Nachtrag: Ich hatte den Beitrag wegen eines Kurzurlaubs 🙂 vorbereitet. Und dann kommt es natürlich. Die Ereignisse überholen sich :-). Ich hatte übersehen: In dem Forum auf meiner HP war die Frage auch schon mal diskutiert worden. Und da hat der Kollege heute (16.10.2013) mitgeteilt:

„….die Angelegenheit ist nunmehr auf meine Erinnerung hin durch das AG Hannover entschieden worden. Der Kostenbeamte hat nach Rücksprache mit der Bezirksrevision ausgeführt, dass eine Erstreckungserklärung durch das Gericht auch dann möglich und notwendig ist, wenn der RA vor Verbindung der Angelegenheiten durch die StA vorher Tätigkeit entfaltet hat. Die Richterin hat die Erstreckung nachgeholt; ich meine weiteren Gebühren anstandslos bekommen.

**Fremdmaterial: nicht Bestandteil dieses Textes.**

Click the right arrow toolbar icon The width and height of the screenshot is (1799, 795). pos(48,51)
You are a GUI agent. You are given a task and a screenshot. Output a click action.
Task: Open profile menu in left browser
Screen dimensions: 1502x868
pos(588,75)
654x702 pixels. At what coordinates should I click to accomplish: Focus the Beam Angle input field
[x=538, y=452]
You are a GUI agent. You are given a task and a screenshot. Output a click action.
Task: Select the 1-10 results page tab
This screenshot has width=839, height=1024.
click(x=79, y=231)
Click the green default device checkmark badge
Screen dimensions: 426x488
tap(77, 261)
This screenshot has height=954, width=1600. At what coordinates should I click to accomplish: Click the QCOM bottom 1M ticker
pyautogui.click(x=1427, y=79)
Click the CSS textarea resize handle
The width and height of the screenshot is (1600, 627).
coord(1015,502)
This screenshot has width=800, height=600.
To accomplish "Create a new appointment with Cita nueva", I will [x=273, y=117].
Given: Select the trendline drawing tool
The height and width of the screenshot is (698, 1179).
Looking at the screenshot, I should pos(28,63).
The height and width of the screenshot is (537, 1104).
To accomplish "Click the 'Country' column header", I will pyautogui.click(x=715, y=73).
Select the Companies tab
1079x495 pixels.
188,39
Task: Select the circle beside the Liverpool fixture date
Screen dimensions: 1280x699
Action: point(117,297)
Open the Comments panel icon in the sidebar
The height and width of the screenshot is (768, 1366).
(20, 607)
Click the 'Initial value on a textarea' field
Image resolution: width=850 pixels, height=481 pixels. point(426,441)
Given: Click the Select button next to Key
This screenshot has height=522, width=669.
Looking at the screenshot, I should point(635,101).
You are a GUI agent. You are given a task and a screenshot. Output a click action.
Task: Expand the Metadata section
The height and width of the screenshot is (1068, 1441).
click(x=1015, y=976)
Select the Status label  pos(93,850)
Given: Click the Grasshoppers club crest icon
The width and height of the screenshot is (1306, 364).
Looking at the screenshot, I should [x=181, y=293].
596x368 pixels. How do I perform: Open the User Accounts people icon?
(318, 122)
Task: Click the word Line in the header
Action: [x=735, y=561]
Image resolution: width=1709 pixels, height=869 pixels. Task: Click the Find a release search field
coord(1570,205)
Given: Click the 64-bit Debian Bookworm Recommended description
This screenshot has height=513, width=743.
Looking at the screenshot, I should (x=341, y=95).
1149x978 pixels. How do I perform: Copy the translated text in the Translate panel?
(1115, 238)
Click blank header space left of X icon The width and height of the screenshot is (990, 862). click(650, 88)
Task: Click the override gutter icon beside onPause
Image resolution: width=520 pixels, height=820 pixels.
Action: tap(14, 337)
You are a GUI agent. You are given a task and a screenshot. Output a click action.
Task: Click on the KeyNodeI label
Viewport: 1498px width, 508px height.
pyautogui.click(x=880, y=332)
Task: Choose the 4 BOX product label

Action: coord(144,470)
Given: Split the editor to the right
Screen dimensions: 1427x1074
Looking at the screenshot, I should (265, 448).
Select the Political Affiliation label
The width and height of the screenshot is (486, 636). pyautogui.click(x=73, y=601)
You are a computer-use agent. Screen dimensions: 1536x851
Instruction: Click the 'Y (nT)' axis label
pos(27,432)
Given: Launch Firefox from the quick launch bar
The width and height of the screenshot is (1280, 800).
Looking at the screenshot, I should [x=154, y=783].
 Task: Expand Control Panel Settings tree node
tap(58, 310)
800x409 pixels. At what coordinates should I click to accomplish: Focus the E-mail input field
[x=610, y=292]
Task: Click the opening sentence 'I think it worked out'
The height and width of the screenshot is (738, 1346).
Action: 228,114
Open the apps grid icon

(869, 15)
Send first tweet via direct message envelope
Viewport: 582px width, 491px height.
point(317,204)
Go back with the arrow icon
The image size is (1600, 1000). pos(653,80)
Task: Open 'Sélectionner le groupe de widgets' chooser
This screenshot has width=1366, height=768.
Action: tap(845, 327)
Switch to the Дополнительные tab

zum Zitieren: AG Hannover, Beschluss vom 10.09.2013; Az: 316 Ls 3513 Js 10095/13 ( 94/13 ) u.a. mit Verweis des Kostenbeamten in seinen zunächst ablehnenden, aber auf die Notwendigkeit der unterbliebenen Erstreckung hinweisenden Beschluss vom 31.07.2013 auf LG Magdeburg vom 20.05.2003, StV 2005, 84; AG Hannover vom 23.09.2009 – 237 Ds 248/09.